Vineet Chander, Director of Hindu Life, Princeton University, offers his take on the US presidential election: What it means to him and what he believes it might to the community.
I feel incredibly hopeful and enthusiastic to see our nation moving forward in a positive direction.
On a personal note, as the American-born child of Indian immigrants, the historic election of Vice President-elect Kamala Harris resonates with me.
I can see myself and my experiences in her, and I feel that her election is a vindication and affirmation of Indian-Americans, South-Asian-Americans, African-Americans... all of us who are hyphenated, who exist in realms of hybridity and liminality.
As someone who identifies strongly as a Hindu-American and tries to serve the Hindu-America community, I know that our community has suffered the same division that has engulfed the country as a whole.
I know of Hindu-Americans who supported President Trump because they saw him as good for US-India relations, or better for the economy, or for whatever other reasons.
I respect their right to make their own choices, and try to appreciate and empathise with their underlying needs or concerns even though I personally disagree with them.
The Hindu-American community must make room for everyone on the political spectrum, Democrat or Republican, Liberal or Conservative.
Our ideological diversity is a strength, not a weakness.

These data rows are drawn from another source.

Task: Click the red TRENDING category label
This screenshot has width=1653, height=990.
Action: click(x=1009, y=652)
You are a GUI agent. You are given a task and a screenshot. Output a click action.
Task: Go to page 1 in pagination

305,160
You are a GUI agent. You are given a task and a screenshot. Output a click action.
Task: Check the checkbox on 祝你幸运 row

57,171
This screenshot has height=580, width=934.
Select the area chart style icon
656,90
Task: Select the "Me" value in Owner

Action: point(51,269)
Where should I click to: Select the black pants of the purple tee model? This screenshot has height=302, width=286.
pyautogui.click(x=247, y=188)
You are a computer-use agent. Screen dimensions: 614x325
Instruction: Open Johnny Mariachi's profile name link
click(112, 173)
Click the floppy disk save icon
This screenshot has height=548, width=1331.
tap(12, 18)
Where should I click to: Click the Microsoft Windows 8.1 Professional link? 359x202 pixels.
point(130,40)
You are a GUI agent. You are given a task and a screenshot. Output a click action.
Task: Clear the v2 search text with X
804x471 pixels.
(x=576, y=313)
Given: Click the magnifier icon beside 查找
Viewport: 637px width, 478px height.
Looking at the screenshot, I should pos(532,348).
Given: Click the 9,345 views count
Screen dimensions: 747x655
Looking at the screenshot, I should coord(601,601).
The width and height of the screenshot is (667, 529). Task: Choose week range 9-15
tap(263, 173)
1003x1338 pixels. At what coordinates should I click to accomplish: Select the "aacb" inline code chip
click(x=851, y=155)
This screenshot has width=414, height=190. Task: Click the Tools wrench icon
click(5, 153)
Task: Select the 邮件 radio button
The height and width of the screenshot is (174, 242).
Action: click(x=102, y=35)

But there can simply be no place for hatred, prejudice, dishonesty, greed, and abuse of power.
What I have found deeply problematic about the past four years is the way in which these things have been legitimized and normalized.
To me, it has very little to do with belonging to this or that party.
It transcends partisan politics.
It is about basic decency and what it means to be a dharmic person, a person with integrity.
With due respect, I simply cannot square hurtful rhetoric, self-serving actions, and irresponsibly ego-driven leadership with the core values of my Hindu faith -- values like satyam (truthfulness), ahimsa (non-harming), karuna (compassion), and ekatva (unity).
My wife and I heard President-Elect Biden's speech last night and were quite moved.
We heard a sincere and authentic call to rise above division and a plea to reconcile and heal this nation.
We hope to answer that call ourselves, and pray that others in the South Asian, Indian, and Hindu-American communities -- regardless of how they voted in the election -- will do so as well.
Please note: Vineet Chander's institutional affiliation is only listed for identification purposes. His views are not intended to represent those of Princeton University or the program he directs.